FDA Approves Neratinib for Extended Adjuvant Treatment of Early-Stage HER2-Positive Breast Cancer

Today, the U.S. Food and Drug Administration approved neratinib (Nerlynx) for the extended adjuvant treatment of adult patients with early-stage HER2-overexpressed/amplified breast cancer, to follow adjuvant trastuzumab (Herceptin)-based therapy.

ExteNET Trial

Approval was based on the ExteNET trial, a multicenter, randomized, double-blind, placebo-controlled trial of neratinib following adjuvant trastuzumab treatment. Women (N = 2,840) with early-stage HER2-positive breast cancer and within 2 years of completing adjuvant trastuzumab were randomized to receive either neratinib (n = 1,420) or placebo (n = 1,420) for 1 year.

The major efficacy outcome measure was invasive disease-free survival, defined as the time between the randomization date to the first occurrence of invasive recurrence (local/regional, ipsilateral, or contralateral breast cancer), distant recurrence, or death from any cause, within 2 years and 28 days of follow-up. After 2 years, the invasive disease-free survival rate was 94.2% in patients treated with neratinib compared with 91.9% in those receiving placebo (hazard ratio = 0.66; 95% confidence interval = 0.49–0.90, P = .008).
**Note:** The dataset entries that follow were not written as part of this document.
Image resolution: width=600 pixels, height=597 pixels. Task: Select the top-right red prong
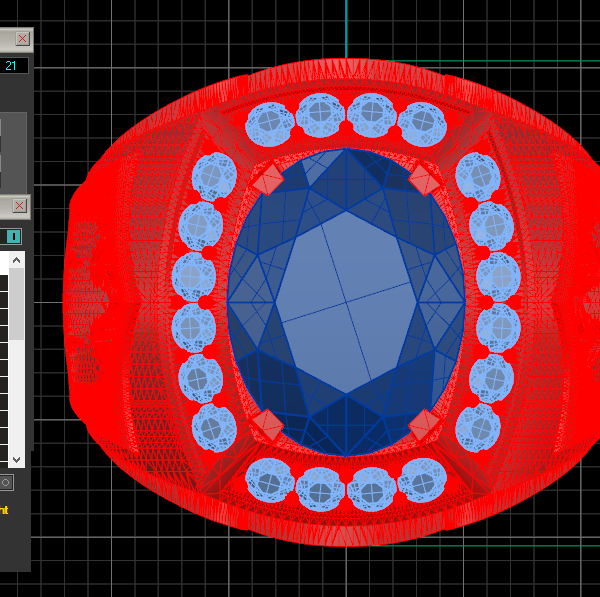[x=423, y=180]
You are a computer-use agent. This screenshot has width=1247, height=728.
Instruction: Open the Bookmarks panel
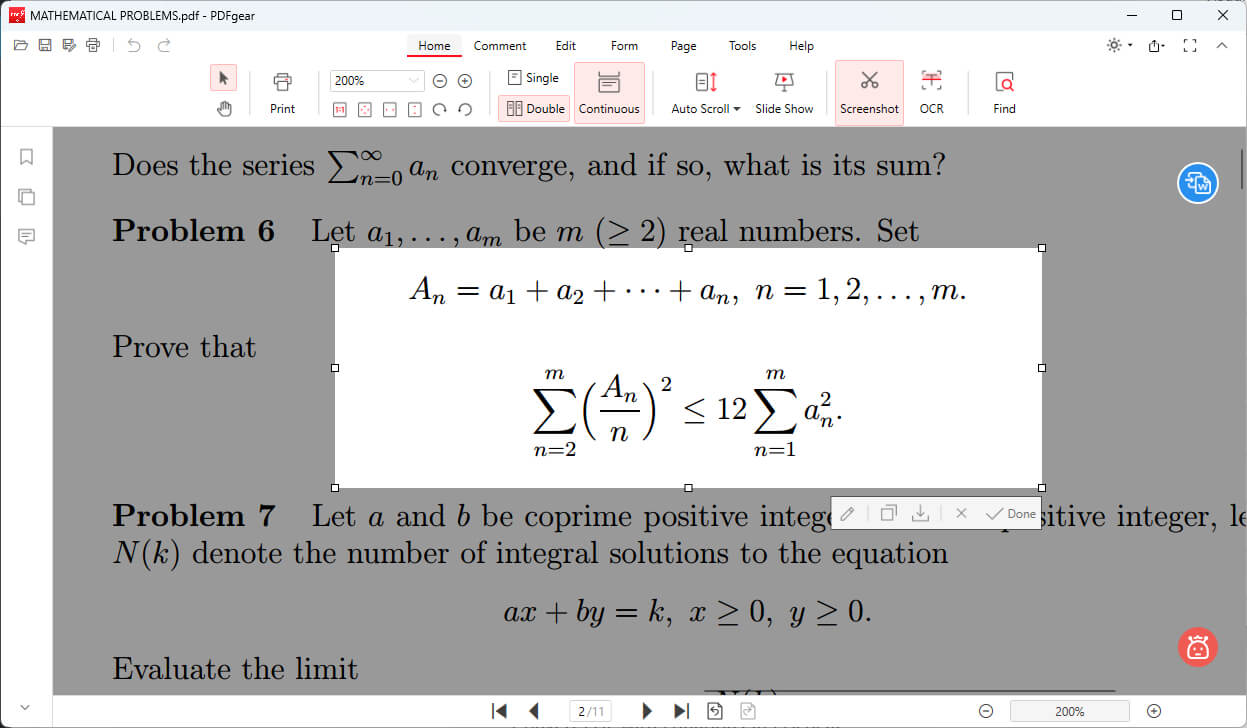26,156
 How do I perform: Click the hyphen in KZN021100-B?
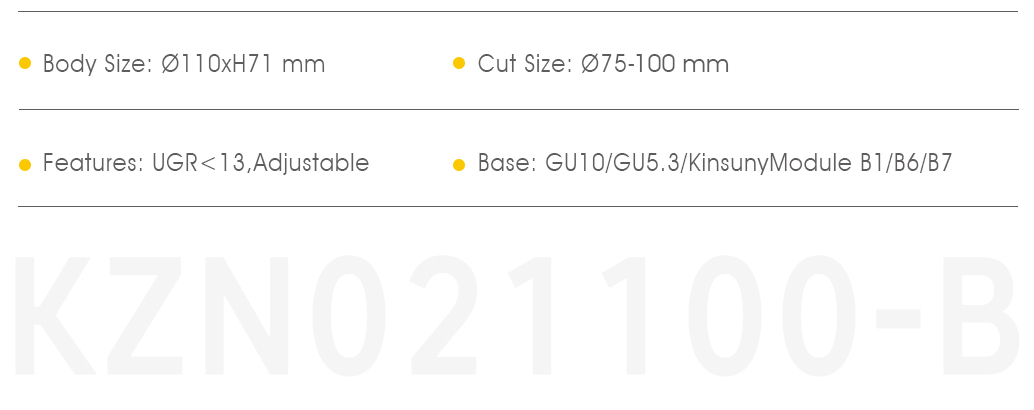click(x=898, y=318)
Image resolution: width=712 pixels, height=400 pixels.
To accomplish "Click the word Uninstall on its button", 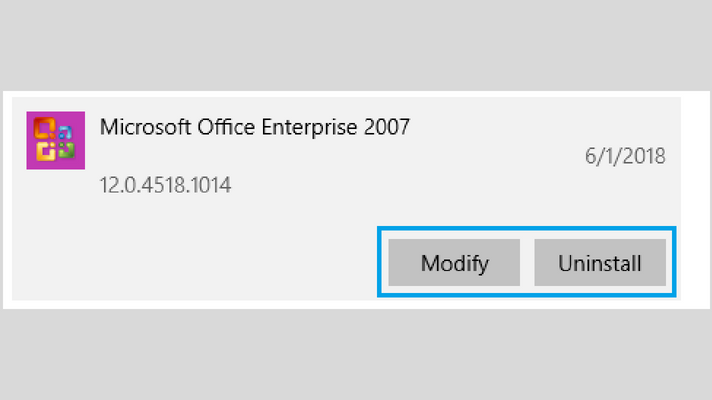I will click(600, 263).
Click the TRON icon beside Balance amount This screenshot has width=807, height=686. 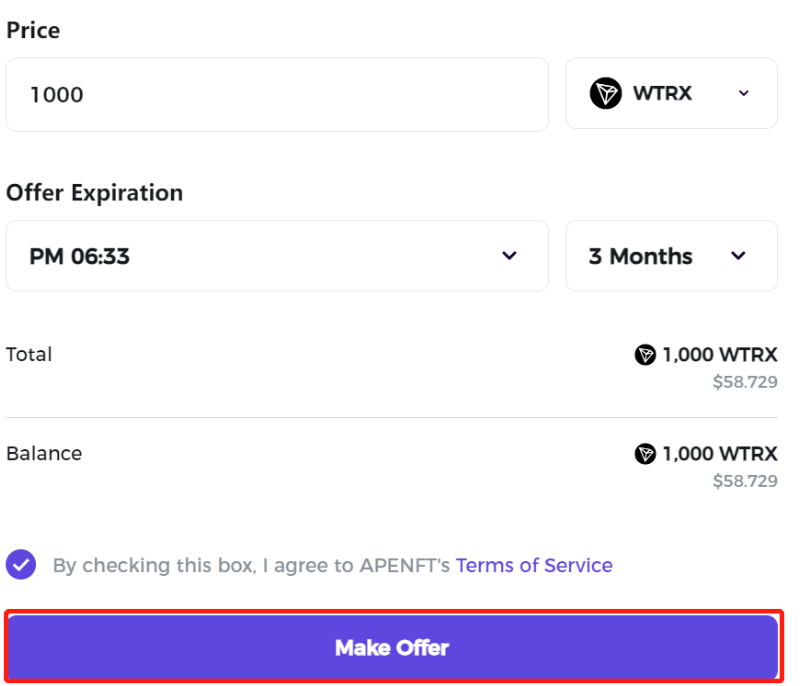(x=645, y=454)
The most common adverse reactions (> 5%) were diarrhea, nausea, abdominal pain, fatigue, vomiting, rash, stomatitis, decreased appetite, muscle spasms, dyspepsia, aspartate transaminase or alanine transaminase increase, nail disorder, dry skin, abdominal distention, weight loss, and urinary tract infection. The most common adverse reaction leading to discontinuation was diarrhea, observed in 16.8% of neratinib-treated patients. Hepatotoxicity or increases in liver transaminases led to drug discontinuation in 1.7% of neratinib-treated patients.

The recommended dose of neratinib is 240 mg (6 tablets) given orally once daily with food, continuously for 1 year. Antidiarrheal prophylaxis should be initiated with the first neratinib dose and continued during the first 2 cycles (56 days) of treatment and as needed thereafter.

The content in this post has not been reviewed by the American Society of Clinical Oncology, Inc. (ASCO®) and does not necessarily reflect the ideas and opinions of ASCO®.